The plot, characterizations, mythic and symbolic elements,
themes, and imagery of 2 Henry IV all work together to create a
functional ethic of moderation and self-restraint in which
gluttony surfeits, defeating the expectations of the glutton.
Those who are attuned to this premise of personal and political
prudence prosper, while those who defy it are destroyed.32 The
last step in the education of Prince Hal is learning not to be a
glutton; he voices this lesson when, as the newly crowned king,
he speaks to Falstaff:
I know thee not, old man. Fall to thy prayers.
How ill white hairs becomes a fool and jester!
I have long dreamt of such a kind of man,
So surfeit-swelled, so old, and so profane,
But, being awaked, I do despise my dream.
Make less thy body hence, and more thy grace.
Leave gormandizing.
(V.v.47-53)
Although Saturn devoured his own children, Falstaff is not
permitted to ingest his "Jove."33 To save the old glutton from
temptation, Henry V provides him with a "competence of life"
(V.v.66), and if Falstaff will be content with what he receives
without grabbing for more, he will be given advancement.
Henry V's rejection of Falstaff is akin to John's betrayal
of the rebels at Gaultree inasmuch as both curb voracious
appetites by exercising moderation and self-restraint. The two
Lancastrian brothers thematically are of similar character and
possess Anastaplo's "vital awareness of the nature of things" in
the world that Shakespeare has created for them. They
recognize the death of the old order of things and accept the
Machiavellian reality of the new order, but at the same time give
legitimacy to this new order by immersing themselves in an ethos
of natural succession. Indeed, Hal and John essentially affirm a
comic vision of generational renewal as opposed to the gluttonous
tragic vision of their forefathers. The functional ethic
operating through the imagery and structure of 2 Henry IV impels
us to accept and to approve the prudence of both Hal's and John's
actions and to recognize their inherent thematic kinship.
Rochester Institute of Technology
NOTES
1See especially Anastaplo's "American Constitutionalism and
the Virtue of Prudence: Philadelphia, Paris, Washington,
Gettysburg," in Abraham Lincoln, the Gettysburg Address, and
American Constitutionalism, ed. Leo Paul S. de Alvarez (Irving,
Texas: Univ. of Dallas Press, 1976), pp. 77-170.
2Anastaplo, The Artist as Thinker: From Shakespeare to Joyce
(Chicago: Swallow Press, 1983), p. 16.
3The Artist as Thinker, p. 16.
4The Artist as Thinker, p. 6.
5Johnson on Shakespeare, ed. Walter Raleigh (London: Oxford
Univ., 1959), p. 121.
6"The Rejection of Falstaff," Oxford Lectures on Poetry
(London: Macmillan, 1909), p. 251.
7"The Tragic Substructure of the 'Henry IV' Plays,"

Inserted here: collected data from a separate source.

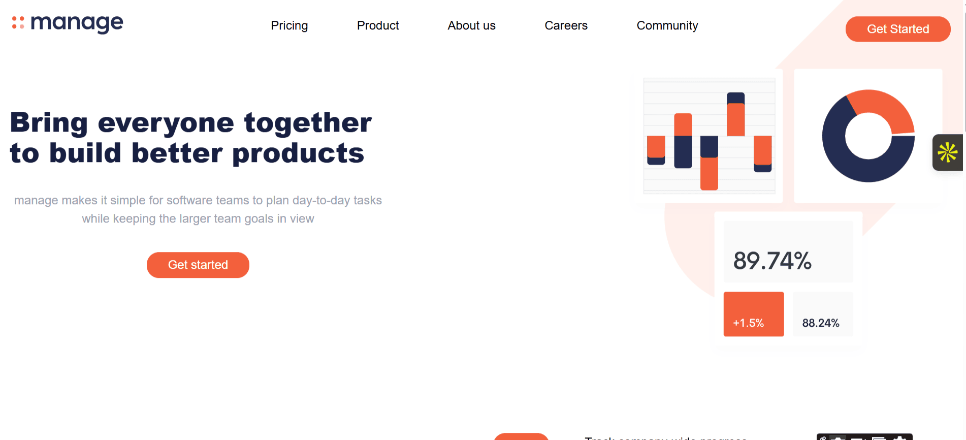Click the 89.74% statistic panel
The image size is (966, 440).
(788, 252)
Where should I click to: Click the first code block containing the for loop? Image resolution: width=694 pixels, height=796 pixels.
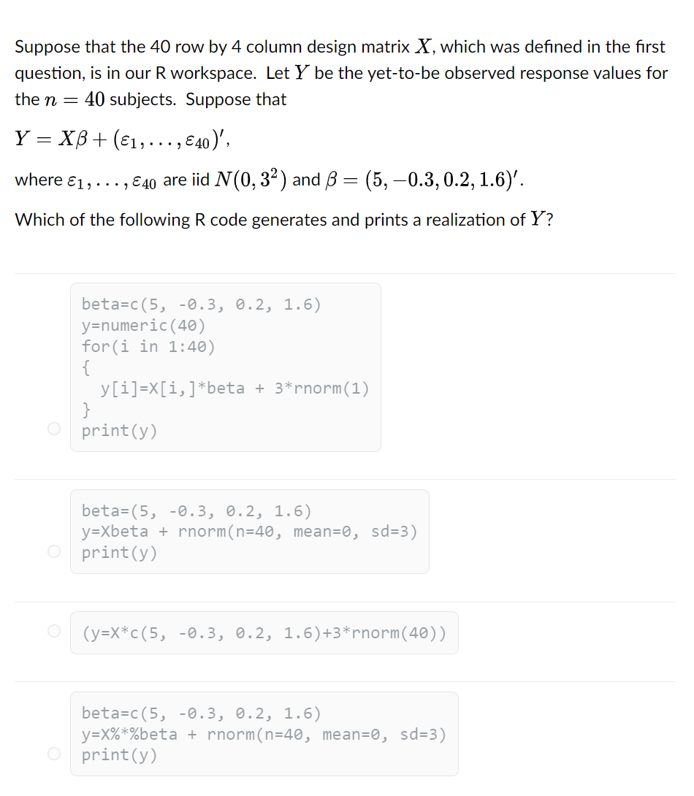pos(225,365)
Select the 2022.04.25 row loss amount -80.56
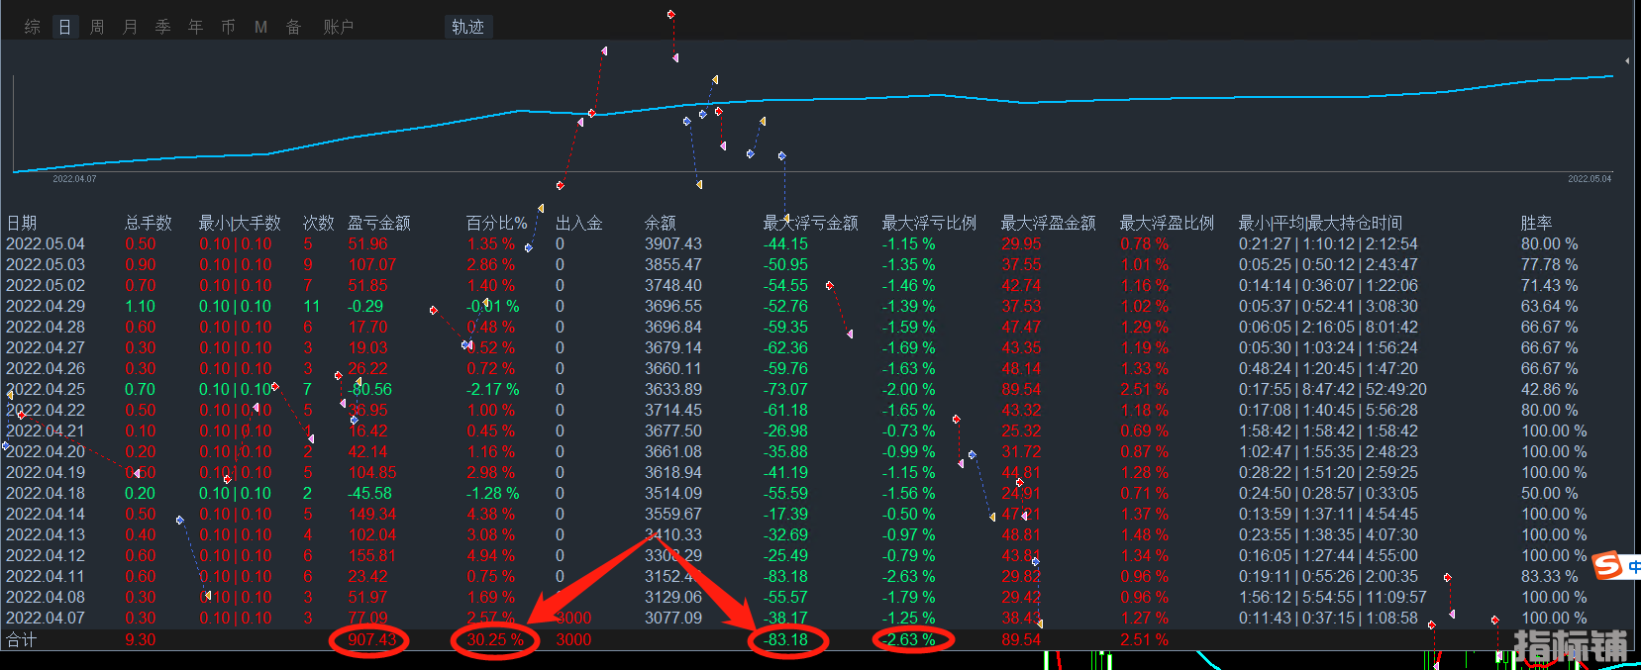 (x=370, y=389)
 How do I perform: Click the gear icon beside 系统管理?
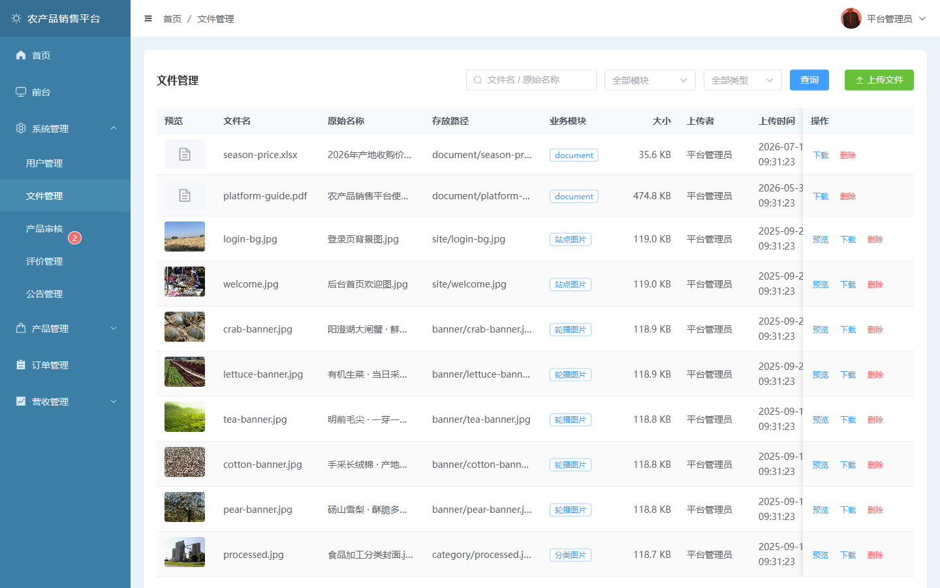(21, 129)
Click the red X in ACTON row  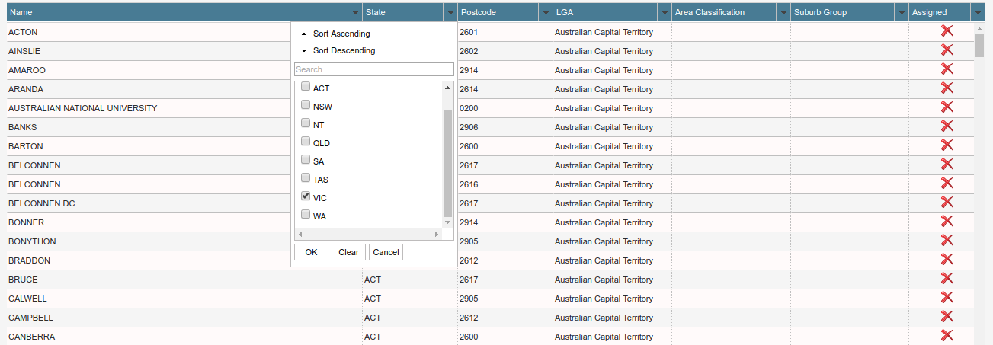947,31
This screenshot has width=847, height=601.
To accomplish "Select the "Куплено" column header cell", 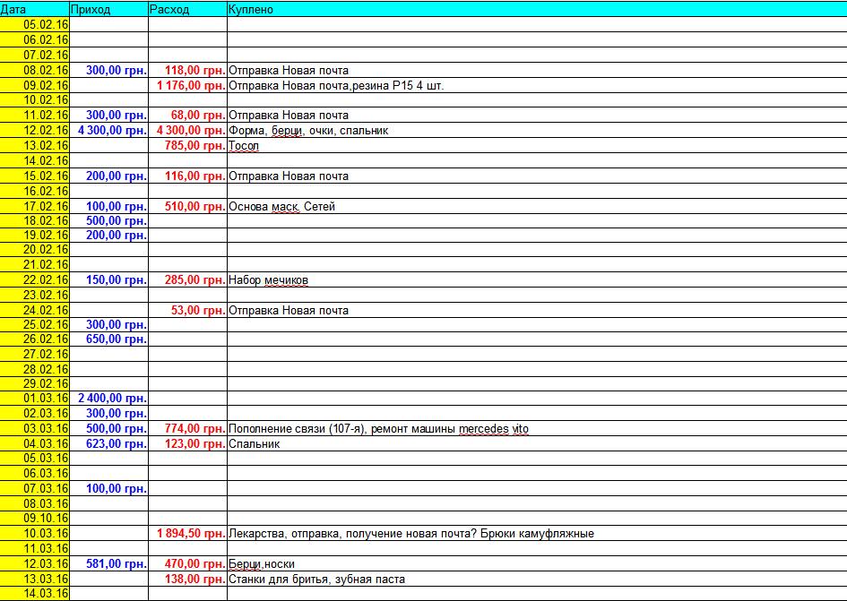I will 536,9.
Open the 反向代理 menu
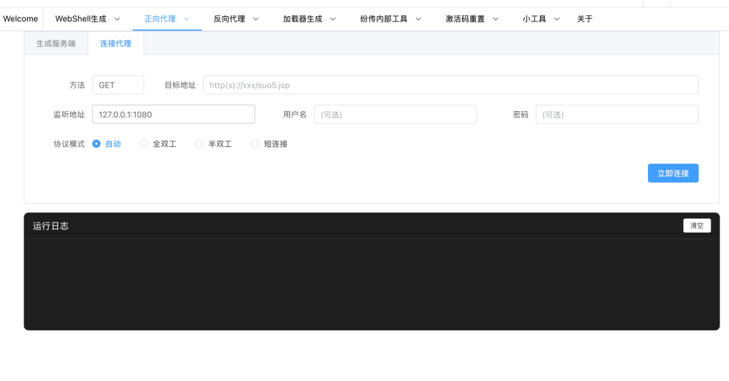This screenshot has height=381, width=729. [236, 19]
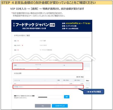Click the STEP 4 yellow heading bar
113x110 pixels.
pyautogui.click(x=57, y=3)
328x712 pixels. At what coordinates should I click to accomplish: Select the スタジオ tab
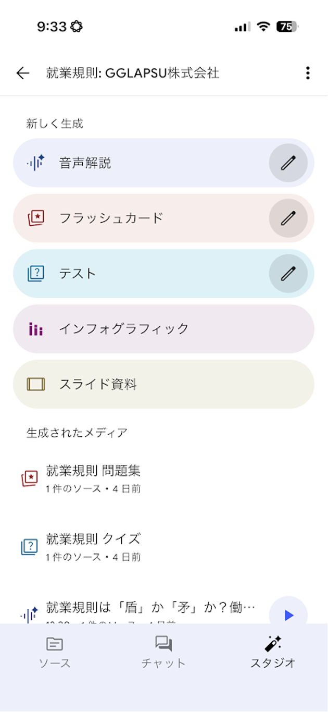[273, 652]
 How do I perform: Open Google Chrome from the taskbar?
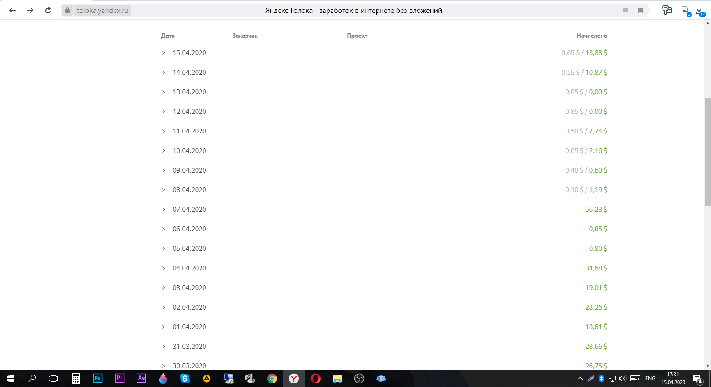[x=272, y=379]
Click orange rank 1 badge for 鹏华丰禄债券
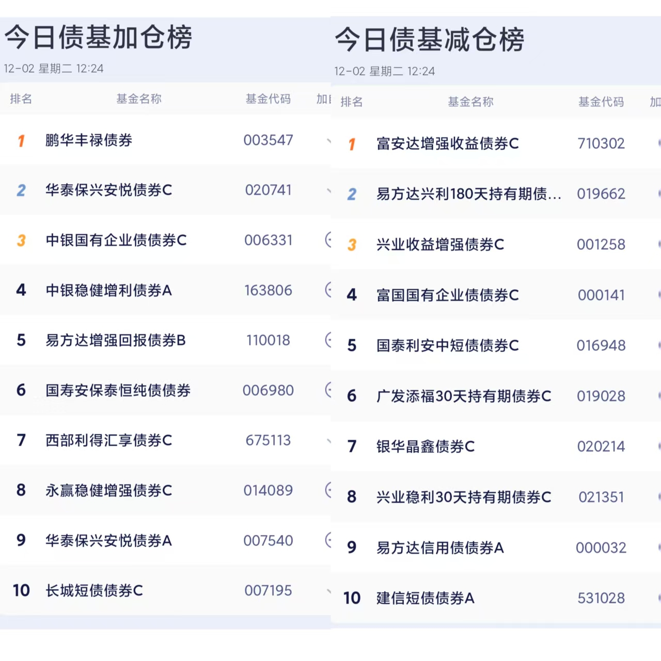Image resolution: width=661 pixels, height=661 pixels. [x=21, y=140]
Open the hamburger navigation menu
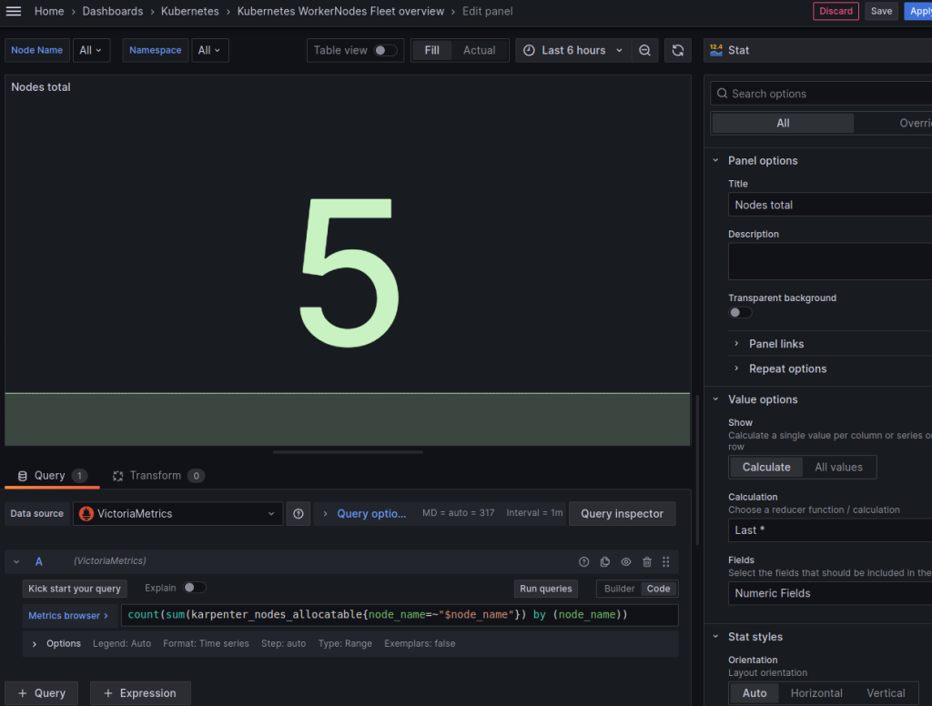The image size is (932, 706). 13,11
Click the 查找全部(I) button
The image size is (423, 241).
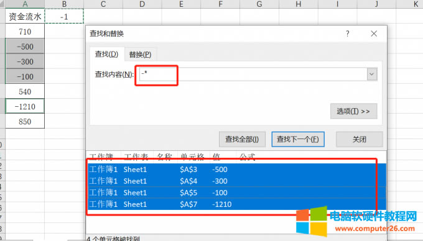[242, 139]
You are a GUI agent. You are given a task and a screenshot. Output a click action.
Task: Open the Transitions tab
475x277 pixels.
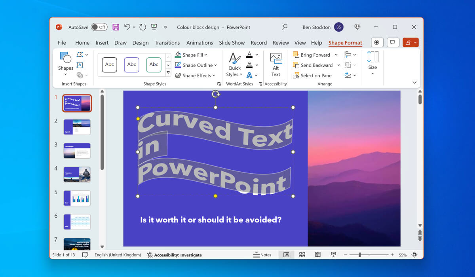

Shakespeare Survey, 38 (1985), 65.
8All references to Shakespeare's plays are from The Complete
Signet Classic Shakespeare, ed. Sylvan Barnet et. al. (New York:
Harcourt Brace Jovanovich, 1972).
9See John W. Blanpied, Time and the Artist in Shakespeare's
English Histories (Newark: Univ. of Delaware Press, 1983); Derick
R. C. Marsh, "Hal and Hamlet: the Loneliness of Integrity," in
Jonson and Shakespeare, ed. Ian Donaldson (Atlantic Highlands,
N.J.: Humanities Press, 1983), pp. 18-33; John Alvis, "The Career
of Henry Monmouth," in Shakespeare as Political Thinker, eds.
John Alvis and Thomas G. West (Durham, N. C.: Carolina Academic
Press, 1981), pp. 95-125; Harold Toliver, "Workable Fictions in
the Henry IV Plays," University of Toronto Quarterly, 53 (1983),
53-71.
10Bradley, p. 256.
11Cited by E. M. W. Tillyard, Shakespeare's History Plays
(London: Chatto & Windus, 1959), p. 68. Both Tillyard and Lily
B. Campbell, Shakespeare's "Histories:" Mirrors of Elizabethan
Policy (San Marino, Cal.: Huntington Library, 1958), pp. 216-217,
discuss this homily against rebellion. Campbell believes that
Shakespeare's Henry IV plays specifically portray the 1569
Northern Rebellion, and she is one of the few critics to
acknowledge that John's "peace-making . . . would, I think, have
seemed quite orthodox to the Elizabethan audience" (p. 226).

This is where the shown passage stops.